2. Description of the Related Art
Oftentimes, controlling users' rights to access enterprise data and/or other electronic resources (data and programs with diverse privileges and access rights, including all subdivisions) relies entirely on user authentication (verifying the user's identity to insure that the person or mechanism is who or what he, she or it purports to be). There are several means of securing authentication, including passwords, smart cards, certificates, and even biometric measurements such as retinal scans or voice recognition. Of these, the use of certificates and digital signatures, smart cards, and biometrics are referred to as “strong” levels of security, while the ordinary password-protected access is deemed “weak” by typical financial institutions and security experts. Although current authentication protocols are robust and allow for little or no ambiguity, authentication alone is not sufficient to define and enforce the rights that individuals may have with respect to such resources. In contrast, authorization is not handled sufficiently well to keep applications from frequently contradicting one other or working at cross purposes as to a given user's authorization with respect to a company's security protocol for given data or other program resources.
Moreover, users' authorization levels are not static. Often, such authorization levels change as a result of promotions, demotions, suspensions or terminations or a result of an employee's “need to know” while working on a specific project. Authentication and authorization are not only important within the context of authorizing payments or making contracts that act to bind the company. Indeed, the more mundane day-to-day access to data, programs and other electronic resources should follow a user's role and hierarchical position within the company. That is, companies often want to limit access to selected data resources to a predetermined user or to a predetermined class of users. For example, users that may have a legitimate need to access data concerning their assigned product line or clients may have no such legitimate need to access data relating to product lines and/or customers that are outside of their sphere of responsibility. Moreover, even properly authenticated users that may have a legitimate need to access particular data resources may have a legitimate interest only in viewing the data, but may not have a commensurate legitimate interest to enter new data or to change existing data. Finally, individual users may very well have characteristics, such as either a long tenure with the company or a short one, which would lead the company's security protocol to require different authorization levels. A very important example of this is security clearance, which may not be inferred from other authorization element values.
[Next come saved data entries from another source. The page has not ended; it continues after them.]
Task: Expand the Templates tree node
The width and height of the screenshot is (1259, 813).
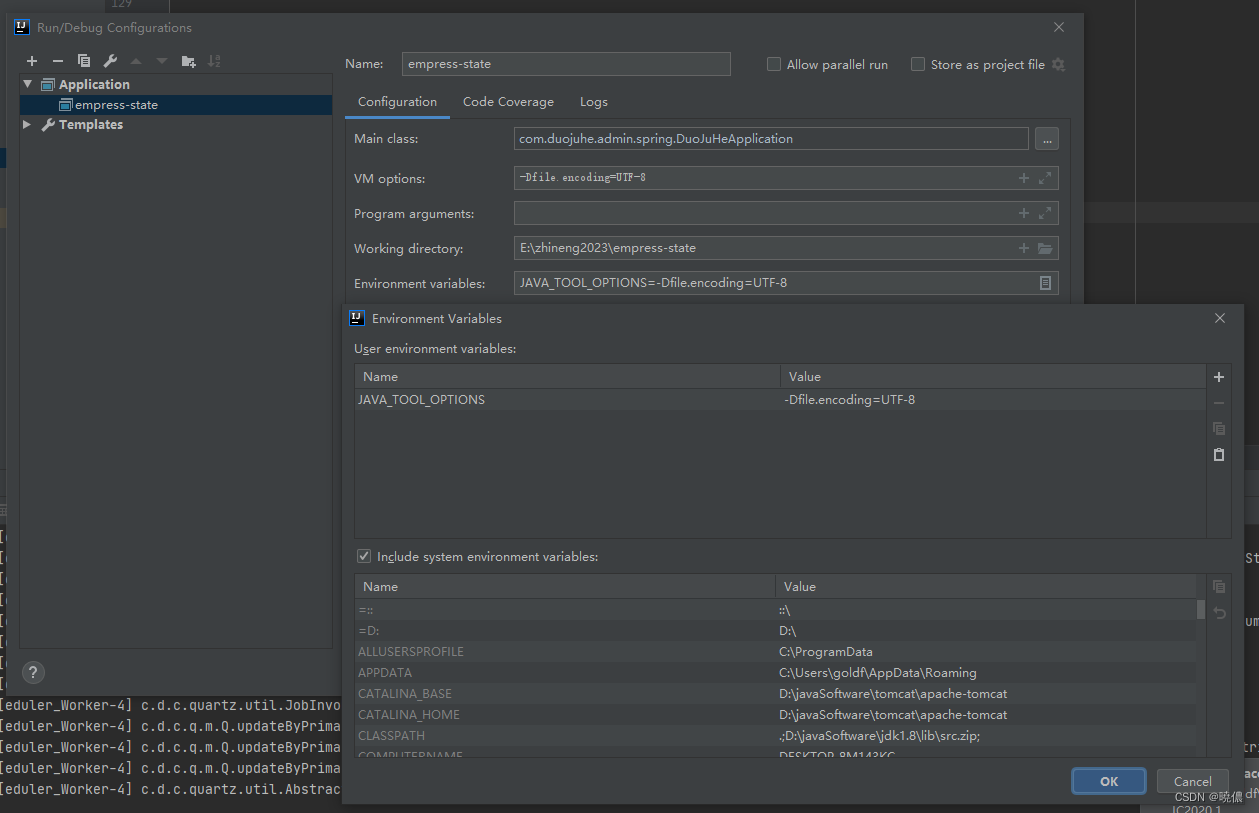Action: [x=26, y=124]
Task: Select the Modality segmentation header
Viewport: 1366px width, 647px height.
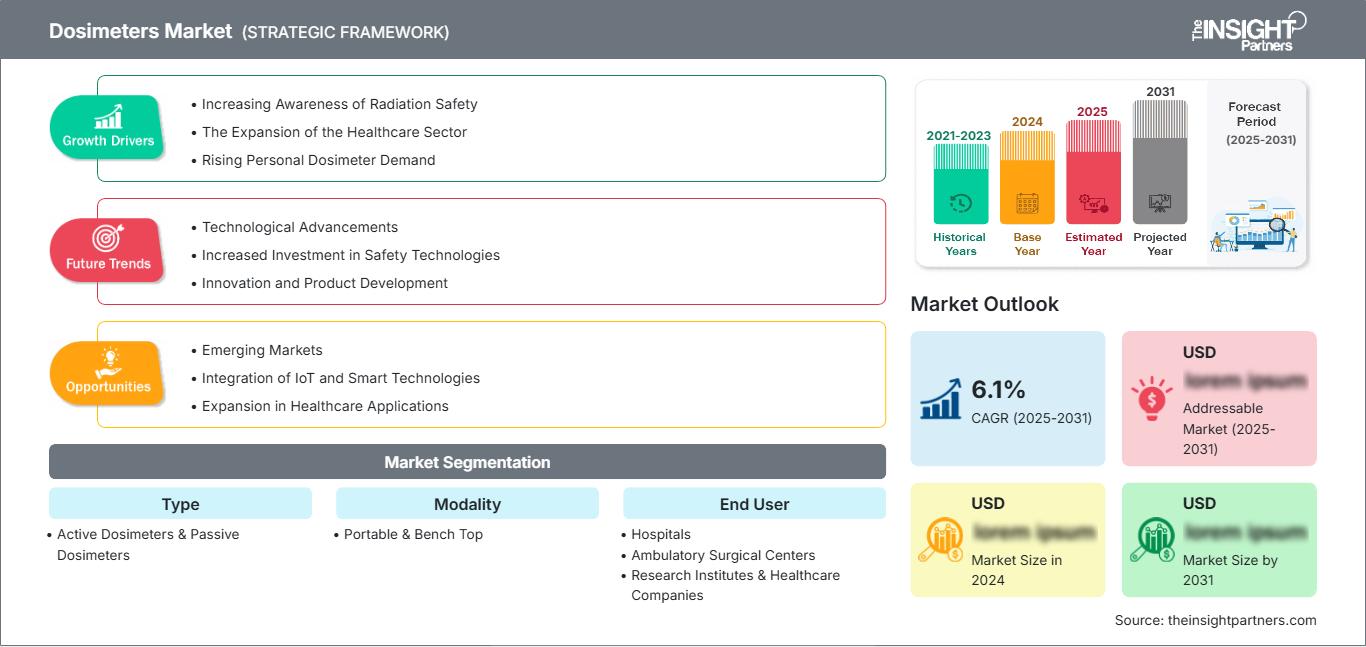Action: pyautogui.click(x=467, y=504)
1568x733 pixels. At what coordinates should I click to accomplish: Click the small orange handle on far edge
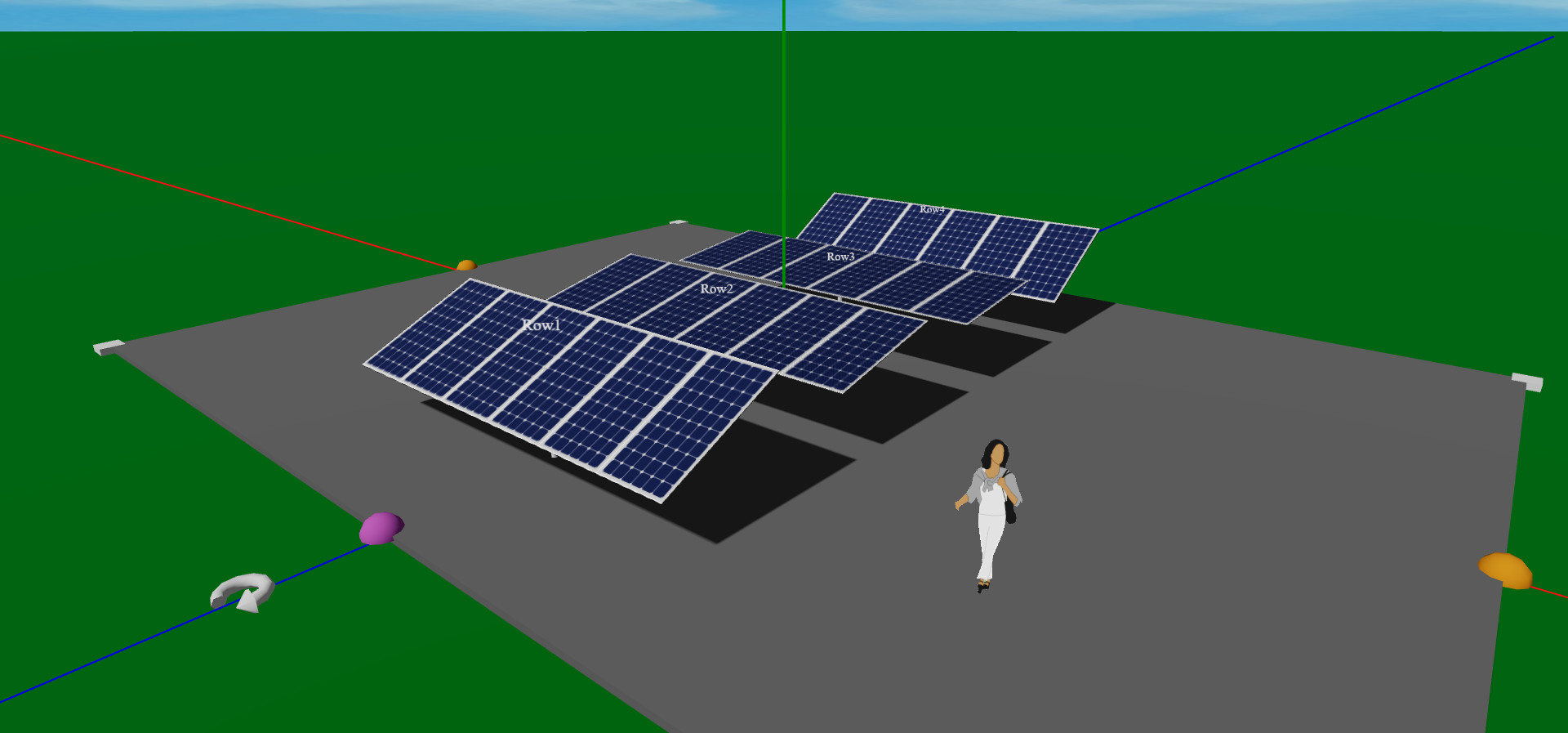[x=466, y=266]
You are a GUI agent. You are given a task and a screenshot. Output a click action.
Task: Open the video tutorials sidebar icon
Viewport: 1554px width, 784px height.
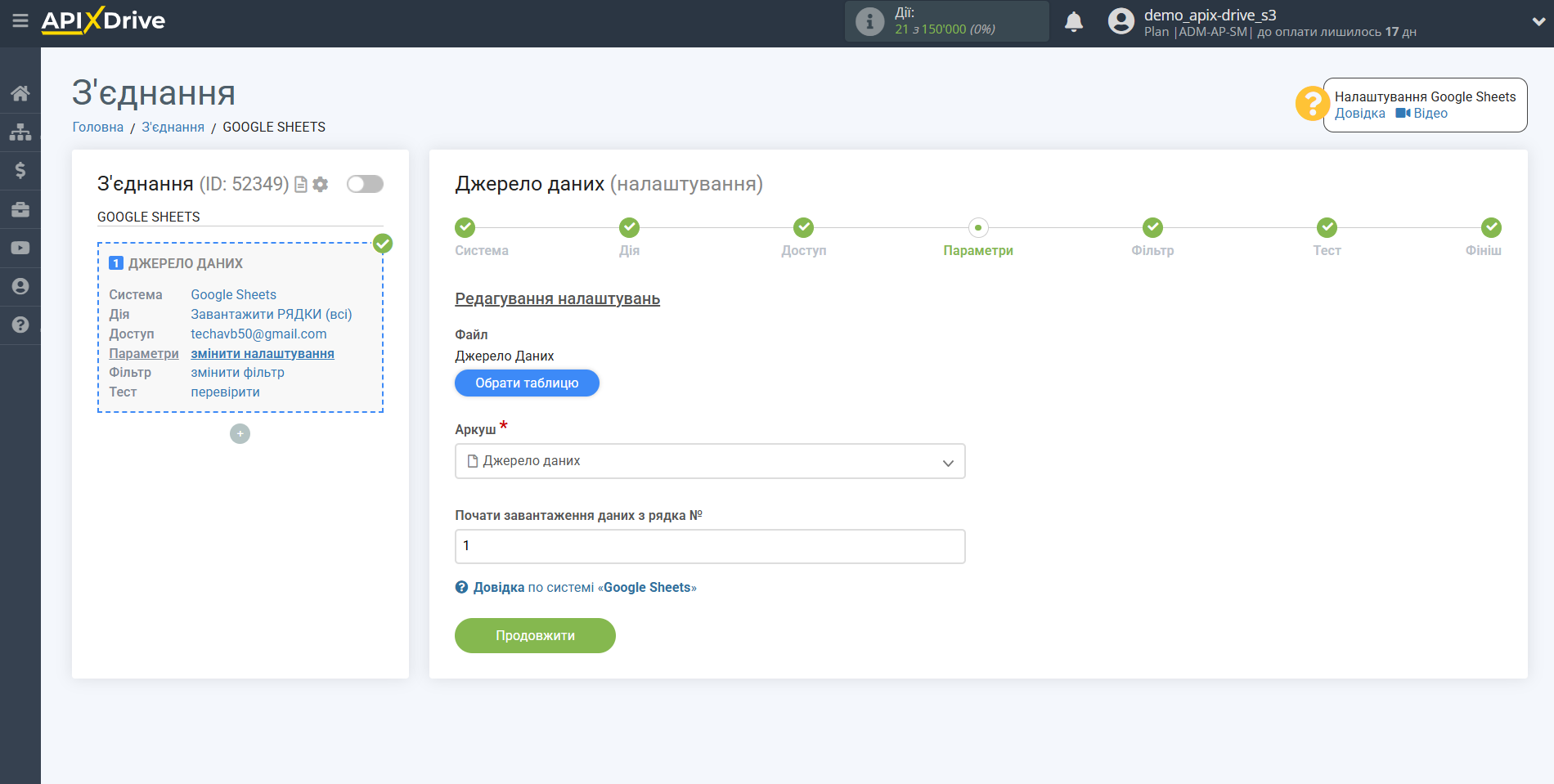point(20,248)
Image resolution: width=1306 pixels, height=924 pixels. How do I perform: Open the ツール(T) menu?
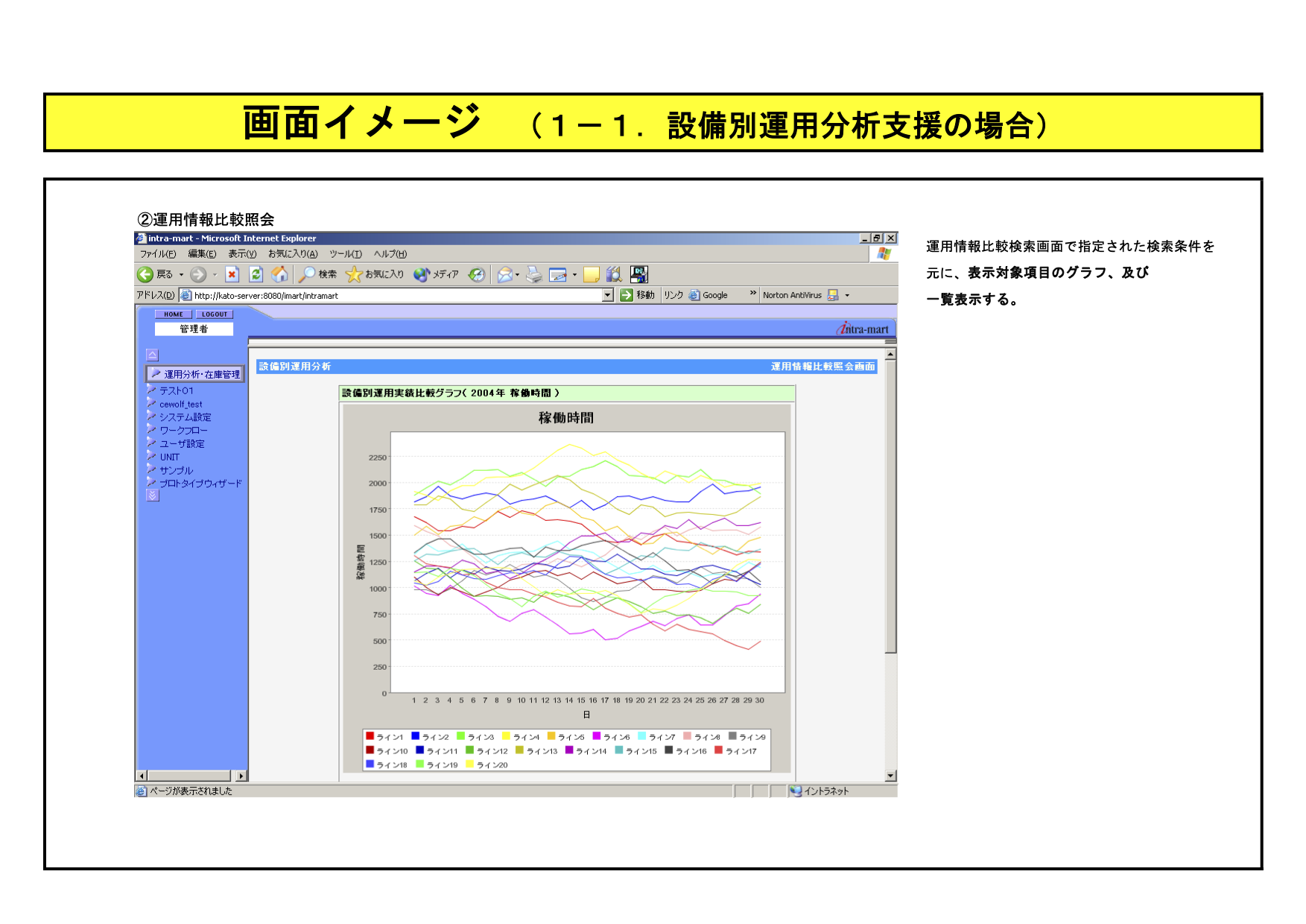click(346, 254)
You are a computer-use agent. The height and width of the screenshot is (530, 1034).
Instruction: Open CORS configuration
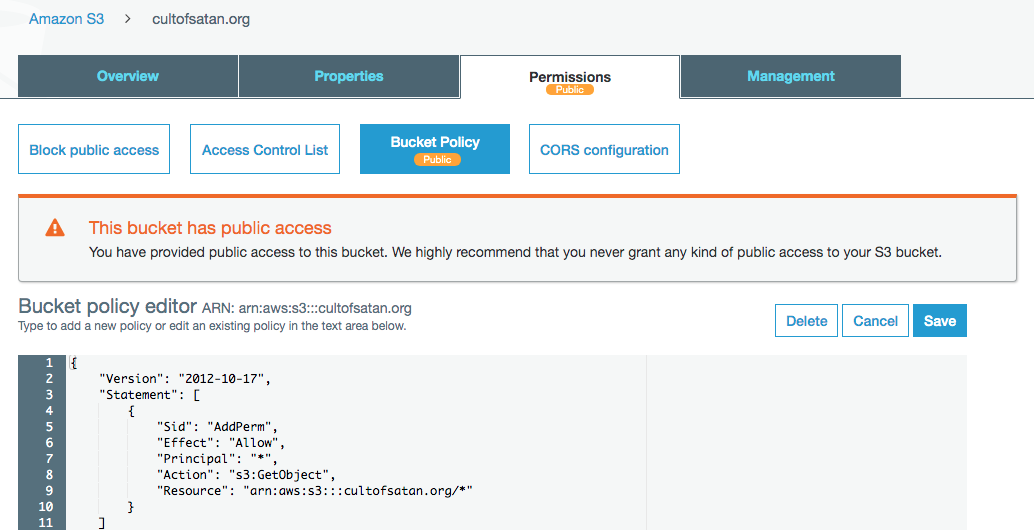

What are needed, therefore, are methods and systems for insuring strong authorization. In particular, what are needed are methods and systems to insure that those who seek to access such electronic resources are, in fact, authorized to originate such actions and to access such resources and that such access is appropriate, according to the company's security protocols. What are also needed are methods and systems for strong and quantifiable authorization that are operable in a distributed networked computing environment.